High-Quality Visually-Guided Sound Separation from Diverse Categories

Chao Huang, Susan Liang, Yapeng Tian, Anurag Kumar, Chenliang Xu

We propose DAVIS, a Diffusion-based Audio-VIsual Separation framework that solves the audio-visual sound source separation task through generative learning. Existing methods typically frame sound separation as a mask-based regression problem, achieving significant progress. However, they face limitations in capturing the complex data distribution required for high-quality separation of sounds from diverse categories. In contrast, DAVIS leverages a generative diffusion model and a Separation U-Net to synthesize separated sounds directly from Gaussian noise, conditioned on both the audio mixture and the visual information. With its generative objective, DAVIS is better suited to achieving the goal of high-quality sound separation across diverse sound categories. We compare DAVIS to existing state-of-the-art discriminative audio-visual separation methods on the AVE and MUSIC datasets, and results show that DAVIS outperforms other methods in separation quality, demonstrating the advantages of our framework for tackling the audio-visual source separation task.

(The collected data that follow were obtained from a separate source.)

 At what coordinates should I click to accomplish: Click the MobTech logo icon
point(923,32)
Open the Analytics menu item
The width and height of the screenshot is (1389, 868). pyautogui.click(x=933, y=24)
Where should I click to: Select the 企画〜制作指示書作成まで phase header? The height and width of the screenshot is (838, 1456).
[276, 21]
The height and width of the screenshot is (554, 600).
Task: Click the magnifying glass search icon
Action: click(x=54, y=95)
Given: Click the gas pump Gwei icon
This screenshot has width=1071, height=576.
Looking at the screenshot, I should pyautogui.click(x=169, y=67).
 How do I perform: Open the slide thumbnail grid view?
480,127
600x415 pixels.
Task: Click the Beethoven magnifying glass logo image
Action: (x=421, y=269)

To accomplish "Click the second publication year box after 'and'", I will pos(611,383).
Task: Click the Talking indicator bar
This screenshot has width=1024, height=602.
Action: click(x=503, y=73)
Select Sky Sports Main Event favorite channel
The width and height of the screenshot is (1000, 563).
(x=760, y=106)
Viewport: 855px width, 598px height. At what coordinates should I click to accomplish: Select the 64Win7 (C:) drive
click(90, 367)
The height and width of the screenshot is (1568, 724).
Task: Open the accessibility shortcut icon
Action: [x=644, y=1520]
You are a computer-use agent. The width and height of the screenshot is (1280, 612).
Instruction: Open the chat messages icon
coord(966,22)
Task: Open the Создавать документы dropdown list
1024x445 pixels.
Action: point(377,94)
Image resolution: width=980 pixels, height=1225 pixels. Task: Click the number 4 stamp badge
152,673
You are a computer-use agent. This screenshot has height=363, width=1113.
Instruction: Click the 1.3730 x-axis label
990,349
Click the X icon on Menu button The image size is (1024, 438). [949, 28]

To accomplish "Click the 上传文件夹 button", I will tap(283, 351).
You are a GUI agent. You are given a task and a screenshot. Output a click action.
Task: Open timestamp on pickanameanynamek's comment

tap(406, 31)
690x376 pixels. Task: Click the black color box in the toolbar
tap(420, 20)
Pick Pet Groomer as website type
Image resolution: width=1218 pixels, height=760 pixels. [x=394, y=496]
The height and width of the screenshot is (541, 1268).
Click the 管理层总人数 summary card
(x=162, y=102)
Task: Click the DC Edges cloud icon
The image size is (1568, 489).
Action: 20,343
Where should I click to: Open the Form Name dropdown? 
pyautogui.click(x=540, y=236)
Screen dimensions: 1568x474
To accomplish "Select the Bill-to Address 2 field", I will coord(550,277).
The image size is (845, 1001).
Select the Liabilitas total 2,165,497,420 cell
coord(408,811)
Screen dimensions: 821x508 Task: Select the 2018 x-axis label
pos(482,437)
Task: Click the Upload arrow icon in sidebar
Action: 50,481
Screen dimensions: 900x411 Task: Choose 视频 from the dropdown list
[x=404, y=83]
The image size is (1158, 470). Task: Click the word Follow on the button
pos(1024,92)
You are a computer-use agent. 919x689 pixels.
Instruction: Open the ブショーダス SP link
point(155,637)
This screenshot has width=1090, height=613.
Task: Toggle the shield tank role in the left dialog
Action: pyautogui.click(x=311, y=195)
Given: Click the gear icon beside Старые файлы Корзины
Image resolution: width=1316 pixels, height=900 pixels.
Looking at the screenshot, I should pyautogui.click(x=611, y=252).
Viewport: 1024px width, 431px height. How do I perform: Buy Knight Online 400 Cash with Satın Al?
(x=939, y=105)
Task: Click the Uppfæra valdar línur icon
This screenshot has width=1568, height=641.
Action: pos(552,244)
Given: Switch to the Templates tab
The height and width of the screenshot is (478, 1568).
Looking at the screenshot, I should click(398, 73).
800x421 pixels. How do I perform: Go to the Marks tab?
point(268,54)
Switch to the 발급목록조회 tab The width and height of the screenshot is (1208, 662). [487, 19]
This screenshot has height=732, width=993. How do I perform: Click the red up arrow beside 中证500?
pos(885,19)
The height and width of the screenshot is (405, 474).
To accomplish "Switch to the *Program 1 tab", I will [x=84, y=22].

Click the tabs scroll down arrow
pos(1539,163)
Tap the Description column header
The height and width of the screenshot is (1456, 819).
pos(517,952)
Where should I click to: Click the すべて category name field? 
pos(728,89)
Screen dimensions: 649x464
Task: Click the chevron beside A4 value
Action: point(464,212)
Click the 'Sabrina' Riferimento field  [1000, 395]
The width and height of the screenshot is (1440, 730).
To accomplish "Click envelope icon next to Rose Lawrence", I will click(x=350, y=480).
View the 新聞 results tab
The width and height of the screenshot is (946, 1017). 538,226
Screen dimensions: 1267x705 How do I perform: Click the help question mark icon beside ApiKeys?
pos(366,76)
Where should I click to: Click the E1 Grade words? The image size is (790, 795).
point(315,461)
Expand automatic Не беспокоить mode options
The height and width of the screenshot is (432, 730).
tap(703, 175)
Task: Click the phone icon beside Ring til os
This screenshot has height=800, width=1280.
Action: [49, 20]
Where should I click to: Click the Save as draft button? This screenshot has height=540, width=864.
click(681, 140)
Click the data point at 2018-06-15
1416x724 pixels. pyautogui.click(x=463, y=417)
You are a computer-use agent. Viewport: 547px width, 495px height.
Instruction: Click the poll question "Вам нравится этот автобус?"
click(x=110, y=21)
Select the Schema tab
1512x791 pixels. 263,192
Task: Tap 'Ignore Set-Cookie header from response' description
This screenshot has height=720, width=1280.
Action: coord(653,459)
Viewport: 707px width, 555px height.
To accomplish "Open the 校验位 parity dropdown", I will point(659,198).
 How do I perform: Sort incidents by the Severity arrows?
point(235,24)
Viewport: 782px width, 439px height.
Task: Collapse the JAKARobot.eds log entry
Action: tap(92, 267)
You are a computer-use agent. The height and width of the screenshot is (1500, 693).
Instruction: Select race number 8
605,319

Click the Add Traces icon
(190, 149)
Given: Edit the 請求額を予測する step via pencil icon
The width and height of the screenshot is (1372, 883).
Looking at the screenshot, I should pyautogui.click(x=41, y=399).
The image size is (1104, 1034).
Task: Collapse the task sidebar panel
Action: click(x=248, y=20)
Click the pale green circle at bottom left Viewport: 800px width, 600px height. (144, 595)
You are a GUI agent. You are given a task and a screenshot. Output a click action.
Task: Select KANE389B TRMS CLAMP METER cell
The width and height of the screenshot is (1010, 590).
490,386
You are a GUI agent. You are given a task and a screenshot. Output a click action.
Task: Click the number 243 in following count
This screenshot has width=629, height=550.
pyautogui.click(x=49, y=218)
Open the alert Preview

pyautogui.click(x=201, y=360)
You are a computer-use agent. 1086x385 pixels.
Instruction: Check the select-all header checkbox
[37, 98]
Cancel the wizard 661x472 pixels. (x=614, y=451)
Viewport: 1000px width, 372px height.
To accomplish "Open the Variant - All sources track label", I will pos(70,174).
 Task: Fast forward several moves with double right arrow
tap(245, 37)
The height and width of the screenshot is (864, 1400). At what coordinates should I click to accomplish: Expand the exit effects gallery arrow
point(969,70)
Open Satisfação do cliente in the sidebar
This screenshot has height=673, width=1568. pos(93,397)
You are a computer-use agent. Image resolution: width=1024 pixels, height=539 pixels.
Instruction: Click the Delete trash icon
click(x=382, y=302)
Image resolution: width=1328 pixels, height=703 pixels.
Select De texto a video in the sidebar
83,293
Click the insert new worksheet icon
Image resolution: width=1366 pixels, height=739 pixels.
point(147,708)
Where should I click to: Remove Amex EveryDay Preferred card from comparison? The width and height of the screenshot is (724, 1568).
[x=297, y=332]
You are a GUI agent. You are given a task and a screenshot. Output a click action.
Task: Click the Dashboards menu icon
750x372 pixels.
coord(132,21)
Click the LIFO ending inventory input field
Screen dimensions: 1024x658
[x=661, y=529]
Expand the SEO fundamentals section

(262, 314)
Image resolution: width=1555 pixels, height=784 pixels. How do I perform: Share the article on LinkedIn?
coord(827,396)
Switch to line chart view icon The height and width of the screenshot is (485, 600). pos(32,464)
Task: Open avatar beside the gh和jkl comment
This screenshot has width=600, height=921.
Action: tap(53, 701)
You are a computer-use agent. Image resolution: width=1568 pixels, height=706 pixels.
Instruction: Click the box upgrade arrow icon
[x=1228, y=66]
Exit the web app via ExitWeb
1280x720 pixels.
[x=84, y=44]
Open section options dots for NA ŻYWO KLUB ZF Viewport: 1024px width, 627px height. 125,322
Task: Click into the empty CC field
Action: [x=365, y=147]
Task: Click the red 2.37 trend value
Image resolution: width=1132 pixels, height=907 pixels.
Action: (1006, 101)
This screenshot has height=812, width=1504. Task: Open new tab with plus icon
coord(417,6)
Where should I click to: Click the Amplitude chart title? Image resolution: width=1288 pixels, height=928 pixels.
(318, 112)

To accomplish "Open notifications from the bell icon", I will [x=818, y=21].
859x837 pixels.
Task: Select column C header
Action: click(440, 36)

If our project helps you, please give us a star ⭐ on GitHub to support us.

News

2025-09: 🚀 DAVIS-Flow is accepted to IJCV!
2025-04: NEW: DAVIS-Flow released! Leveraging Flow Matching for faster training and better separation quality. Try it now!
2024-12: 🏆 DAVIS won ACCV’24 Best Paper Award, Honorable Mention!
2024-09: DAVIS is accepted as ACCV 2024 Oral Presentation.

Installation

Create a conda environment and install dependencies:

git clone https://github.com/WikiChao/DAVIS.git
cd DAVIS

conda create --name DAVIS python=3.8
conda activate DAVIS

pip install -r requirements.txt

or install the following libraries by yourself:

torch
torchvision
librosa
soundfile
clip
einops
tqdm
mir_eval
scipy
imageio

Dataset

1. Download Datasets

MUSIC Dataset:
Download from MUSIC Dataset GitHub.
AVE Dataset:
Download from AVE Dataset GitHub.

Note: Some YouTube IDs in the MUSIC dataset are no longer valid. As a temporary solution, we will provide zipped data to help you get started: MUSIC Dataset Download.

2. Preprocess Videos

Preprocess the videos according to your needs, ensuring the index files are consistent.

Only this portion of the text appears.